Mungkin kita perlu menanam banyak tanaman pangan tetapi tidak sebanyak seperti yang disarankan pada awal artikel ini. Apa yang harus kita lakukan adalah menyiapkan pangan dan nutrisi yang lebih bnayka bagi dunia. Dan ada cara lain untuk mencapainya selain menanam banyak tanaman pangan di seluruh dunia, yaitu memanfaatkan produk tanaman pangan yang telah ditanam dan memastikan tanaman tersebut dapat memproduksi sebanyak mungkin makanan bergizi. Sayangnya, kita jarang mendengar tentang pilihan ini, dan malah mengatakan berulang-ulang untuk menanam tanaman sumber pangan sebanyak mungkin.

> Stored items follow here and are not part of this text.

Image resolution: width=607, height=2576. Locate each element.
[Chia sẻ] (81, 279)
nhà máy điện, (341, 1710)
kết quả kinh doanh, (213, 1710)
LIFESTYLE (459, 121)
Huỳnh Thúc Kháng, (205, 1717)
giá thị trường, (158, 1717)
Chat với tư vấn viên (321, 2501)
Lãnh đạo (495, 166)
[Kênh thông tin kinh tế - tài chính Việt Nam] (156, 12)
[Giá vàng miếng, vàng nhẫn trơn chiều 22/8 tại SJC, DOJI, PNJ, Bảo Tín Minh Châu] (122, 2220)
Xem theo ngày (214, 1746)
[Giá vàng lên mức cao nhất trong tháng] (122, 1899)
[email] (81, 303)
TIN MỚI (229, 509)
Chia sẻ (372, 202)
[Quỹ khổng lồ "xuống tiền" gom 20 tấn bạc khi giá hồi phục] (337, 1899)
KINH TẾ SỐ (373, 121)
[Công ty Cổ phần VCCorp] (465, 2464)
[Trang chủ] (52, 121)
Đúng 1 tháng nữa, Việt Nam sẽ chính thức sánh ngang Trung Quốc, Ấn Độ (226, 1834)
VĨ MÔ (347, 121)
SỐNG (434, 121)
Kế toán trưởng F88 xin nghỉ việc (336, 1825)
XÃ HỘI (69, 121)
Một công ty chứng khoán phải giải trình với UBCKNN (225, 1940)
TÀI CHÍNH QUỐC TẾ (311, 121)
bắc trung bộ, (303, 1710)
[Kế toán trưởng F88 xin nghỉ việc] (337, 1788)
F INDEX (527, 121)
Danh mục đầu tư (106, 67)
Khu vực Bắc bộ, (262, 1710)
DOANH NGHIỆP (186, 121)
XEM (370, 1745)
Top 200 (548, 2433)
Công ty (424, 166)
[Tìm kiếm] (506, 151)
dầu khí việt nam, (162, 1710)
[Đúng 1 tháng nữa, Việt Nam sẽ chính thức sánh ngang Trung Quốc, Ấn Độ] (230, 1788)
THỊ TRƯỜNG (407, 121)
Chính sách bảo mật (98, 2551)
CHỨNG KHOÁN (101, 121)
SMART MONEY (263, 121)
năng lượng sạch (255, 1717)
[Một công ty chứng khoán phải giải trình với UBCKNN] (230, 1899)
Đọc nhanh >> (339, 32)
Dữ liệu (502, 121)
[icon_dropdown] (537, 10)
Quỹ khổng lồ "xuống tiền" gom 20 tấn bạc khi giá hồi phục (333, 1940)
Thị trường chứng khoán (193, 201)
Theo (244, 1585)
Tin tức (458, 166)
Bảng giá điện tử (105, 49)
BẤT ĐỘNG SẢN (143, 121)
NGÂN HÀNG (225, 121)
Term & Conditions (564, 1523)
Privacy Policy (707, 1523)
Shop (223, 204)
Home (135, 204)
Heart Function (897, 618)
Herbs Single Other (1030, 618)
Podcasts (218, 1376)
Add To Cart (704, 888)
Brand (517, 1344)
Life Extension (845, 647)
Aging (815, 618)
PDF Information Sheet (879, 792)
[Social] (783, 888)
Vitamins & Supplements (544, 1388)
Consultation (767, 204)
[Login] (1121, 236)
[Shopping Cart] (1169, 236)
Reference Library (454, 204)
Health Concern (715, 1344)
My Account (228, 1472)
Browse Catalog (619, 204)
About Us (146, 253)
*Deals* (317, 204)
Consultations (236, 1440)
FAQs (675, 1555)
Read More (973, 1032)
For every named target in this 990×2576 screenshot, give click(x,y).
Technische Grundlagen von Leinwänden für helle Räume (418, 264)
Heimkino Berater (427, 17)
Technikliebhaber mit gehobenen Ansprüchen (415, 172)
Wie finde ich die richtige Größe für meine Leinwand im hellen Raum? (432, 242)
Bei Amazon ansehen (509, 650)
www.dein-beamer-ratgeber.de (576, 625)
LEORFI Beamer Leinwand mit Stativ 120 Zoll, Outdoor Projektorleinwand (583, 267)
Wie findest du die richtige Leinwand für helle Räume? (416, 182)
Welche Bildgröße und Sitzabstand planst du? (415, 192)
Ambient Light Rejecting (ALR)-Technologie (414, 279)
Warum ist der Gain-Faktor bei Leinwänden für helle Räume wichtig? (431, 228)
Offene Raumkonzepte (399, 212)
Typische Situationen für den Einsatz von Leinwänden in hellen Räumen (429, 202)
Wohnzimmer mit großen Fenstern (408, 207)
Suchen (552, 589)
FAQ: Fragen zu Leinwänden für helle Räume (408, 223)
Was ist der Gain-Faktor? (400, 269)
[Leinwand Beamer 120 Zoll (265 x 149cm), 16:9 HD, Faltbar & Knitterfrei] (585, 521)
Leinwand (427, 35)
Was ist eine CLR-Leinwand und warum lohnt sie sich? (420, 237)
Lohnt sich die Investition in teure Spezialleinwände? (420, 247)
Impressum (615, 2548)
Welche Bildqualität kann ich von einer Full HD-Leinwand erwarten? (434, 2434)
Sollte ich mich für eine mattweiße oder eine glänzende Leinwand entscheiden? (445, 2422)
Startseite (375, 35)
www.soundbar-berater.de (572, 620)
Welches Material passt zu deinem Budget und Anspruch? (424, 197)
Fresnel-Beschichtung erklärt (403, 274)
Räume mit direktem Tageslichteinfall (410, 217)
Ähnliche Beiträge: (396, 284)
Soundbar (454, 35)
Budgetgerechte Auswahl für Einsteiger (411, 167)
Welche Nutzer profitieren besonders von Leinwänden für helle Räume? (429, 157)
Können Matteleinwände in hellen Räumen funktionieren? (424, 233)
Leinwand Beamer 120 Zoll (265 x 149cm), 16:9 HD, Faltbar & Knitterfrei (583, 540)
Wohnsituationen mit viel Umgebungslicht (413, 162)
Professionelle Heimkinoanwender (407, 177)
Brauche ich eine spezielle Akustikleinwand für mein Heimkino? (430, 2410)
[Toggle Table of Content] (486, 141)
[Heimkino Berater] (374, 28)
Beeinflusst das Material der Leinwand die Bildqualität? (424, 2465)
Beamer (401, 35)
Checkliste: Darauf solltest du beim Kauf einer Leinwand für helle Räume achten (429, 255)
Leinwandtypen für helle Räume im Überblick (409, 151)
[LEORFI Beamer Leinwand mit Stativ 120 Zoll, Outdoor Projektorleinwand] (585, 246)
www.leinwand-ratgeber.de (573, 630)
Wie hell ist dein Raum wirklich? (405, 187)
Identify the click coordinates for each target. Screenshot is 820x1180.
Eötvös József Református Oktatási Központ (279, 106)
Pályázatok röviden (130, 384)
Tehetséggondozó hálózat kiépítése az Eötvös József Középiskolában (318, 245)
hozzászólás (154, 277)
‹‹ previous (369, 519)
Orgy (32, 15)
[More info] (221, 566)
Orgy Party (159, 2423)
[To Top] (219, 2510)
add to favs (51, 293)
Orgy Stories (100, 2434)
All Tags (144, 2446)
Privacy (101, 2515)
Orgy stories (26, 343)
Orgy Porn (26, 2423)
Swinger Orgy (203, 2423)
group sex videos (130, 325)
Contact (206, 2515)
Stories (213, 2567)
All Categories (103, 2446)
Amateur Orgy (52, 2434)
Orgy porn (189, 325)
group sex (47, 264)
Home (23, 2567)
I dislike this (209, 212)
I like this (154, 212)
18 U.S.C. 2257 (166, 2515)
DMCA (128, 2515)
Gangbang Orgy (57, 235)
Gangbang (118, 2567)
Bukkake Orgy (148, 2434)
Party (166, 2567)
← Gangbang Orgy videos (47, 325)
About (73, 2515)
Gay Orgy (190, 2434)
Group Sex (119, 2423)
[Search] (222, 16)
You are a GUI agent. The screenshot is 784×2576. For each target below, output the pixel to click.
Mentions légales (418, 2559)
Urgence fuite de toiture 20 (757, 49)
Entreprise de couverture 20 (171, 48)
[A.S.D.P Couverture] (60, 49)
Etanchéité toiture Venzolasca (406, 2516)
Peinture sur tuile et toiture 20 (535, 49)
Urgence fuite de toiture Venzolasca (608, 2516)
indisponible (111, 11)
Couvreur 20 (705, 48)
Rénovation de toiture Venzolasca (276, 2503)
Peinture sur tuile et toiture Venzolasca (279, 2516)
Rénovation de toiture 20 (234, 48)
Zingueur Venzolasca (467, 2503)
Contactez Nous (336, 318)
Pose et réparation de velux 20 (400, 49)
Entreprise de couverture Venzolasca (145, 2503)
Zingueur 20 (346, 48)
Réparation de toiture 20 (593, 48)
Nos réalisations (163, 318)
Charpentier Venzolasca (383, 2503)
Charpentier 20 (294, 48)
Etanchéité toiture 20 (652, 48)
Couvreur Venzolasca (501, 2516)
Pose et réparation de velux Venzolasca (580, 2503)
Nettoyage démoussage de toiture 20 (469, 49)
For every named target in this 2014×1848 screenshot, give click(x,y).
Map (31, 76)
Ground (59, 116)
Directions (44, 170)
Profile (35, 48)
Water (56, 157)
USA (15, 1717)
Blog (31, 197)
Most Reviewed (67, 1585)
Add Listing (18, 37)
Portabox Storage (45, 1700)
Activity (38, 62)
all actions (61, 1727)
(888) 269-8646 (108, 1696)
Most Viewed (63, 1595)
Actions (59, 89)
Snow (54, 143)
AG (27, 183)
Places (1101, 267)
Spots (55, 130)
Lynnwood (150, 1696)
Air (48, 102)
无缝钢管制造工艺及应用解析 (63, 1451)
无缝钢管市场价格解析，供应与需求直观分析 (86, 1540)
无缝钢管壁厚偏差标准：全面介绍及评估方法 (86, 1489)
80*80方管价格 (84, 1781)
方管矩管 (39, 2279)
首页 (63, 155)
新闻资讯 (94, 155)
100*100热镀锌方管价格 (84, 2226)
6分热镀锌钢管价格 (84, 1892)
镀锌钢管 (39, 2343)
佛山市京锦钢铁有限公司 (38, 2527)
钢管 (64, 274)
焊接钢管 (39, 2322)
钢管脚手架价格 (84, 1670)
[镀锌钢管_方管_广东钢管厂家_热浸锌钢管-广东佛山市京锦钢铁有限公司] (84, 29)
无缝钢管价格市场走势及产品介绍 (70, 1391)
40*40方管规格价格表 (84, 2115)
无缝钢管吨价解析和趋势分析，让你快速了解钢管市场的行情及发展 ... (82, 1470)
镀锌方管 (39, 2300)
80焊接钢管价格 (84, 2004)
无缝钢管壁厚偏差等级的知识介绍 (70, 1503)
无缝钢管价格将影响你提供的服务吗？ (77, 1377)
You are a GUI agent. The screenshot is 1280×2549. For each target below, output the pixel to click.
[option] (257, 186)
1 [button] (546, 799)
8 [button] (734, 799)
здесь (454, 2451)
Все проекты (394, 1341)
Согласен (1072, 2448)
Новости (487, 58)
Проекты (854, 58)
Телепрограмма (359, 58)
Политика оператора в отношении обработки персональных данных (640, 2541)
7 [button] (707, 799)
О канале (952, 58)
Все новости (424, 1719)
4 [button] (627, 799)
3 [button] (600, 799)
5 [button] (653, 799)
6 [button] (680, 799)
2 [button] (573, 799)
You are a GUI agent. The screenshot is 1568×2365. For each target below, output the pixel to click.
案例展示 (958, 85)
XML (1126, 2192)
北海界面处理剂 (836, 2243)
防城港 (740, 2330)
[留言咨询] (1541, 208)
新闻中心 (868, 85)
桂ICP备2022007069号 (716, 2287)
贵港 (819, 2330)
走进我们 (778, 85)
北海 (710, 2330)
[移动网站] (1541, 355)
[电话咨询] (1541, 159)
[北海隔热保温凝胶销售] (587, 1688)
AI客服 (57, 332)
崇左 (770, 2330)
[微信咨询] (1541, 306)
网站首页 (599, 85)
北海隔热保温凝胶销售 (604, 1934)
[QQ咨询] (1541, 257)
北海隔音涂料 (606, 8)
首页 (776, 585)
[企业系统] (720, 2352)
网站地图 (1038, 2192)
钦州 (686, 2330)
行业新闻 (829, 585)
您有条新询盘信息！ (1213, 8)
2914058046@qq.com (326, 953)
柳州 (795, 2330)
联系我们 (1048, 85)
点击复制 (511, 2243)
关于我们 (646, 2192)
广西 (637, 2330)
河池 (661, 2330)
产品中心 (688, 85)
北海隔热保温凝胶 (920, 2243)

Apa yang hilang adalah bagaimana kita bisa menggunakan sumber daya saat ini seoptimal mungkin dengan cara pengurangan limbah dan mengelola permintaan pangan dengan lebih baik.  Jika kita menginginkan banyak makanan di meja makan, strategi yang memungkinkan adalah pendekatan yang seimbang dengan melihat sisi penawaran dan permintaan. Limbah makanan mengambil sekitar 30-40% kalori dunia, tetapi jarang mendapat perhatian dari masyarakat. Meskipun kita tidak dapat menghilangkan limbah makanan, kedepan pasti kita dapat meminimalkan. Sedangkan penggunaan produk pangan untuk pakan ternak (bukan untuk konsumsi manusia secara langsung) bisa sangat efisien untuk memberi pangan bagi manusia. Begitu pula dengan penggunaan produk pangan untuk biofuel akan mengorbankan penyedian pangan bagi penduduk dunia. Secara keseluruhan, ini merupakan peluang sangat besar untuk menyediakan pangan bagi penduduk yang sama tingkatannya dengan memproduksi pangan, dengan cara mengalihkan peternakan ke padang rumput dengan memberi makan rumput dan mengalihkan tanaman pangan sebagai bahan biofuel dengan tanaman non pangan. Pada dasarnya, bagaimana kita menggunakan bahan tanaman sejumlah berapa banyak tanaman kita tanam.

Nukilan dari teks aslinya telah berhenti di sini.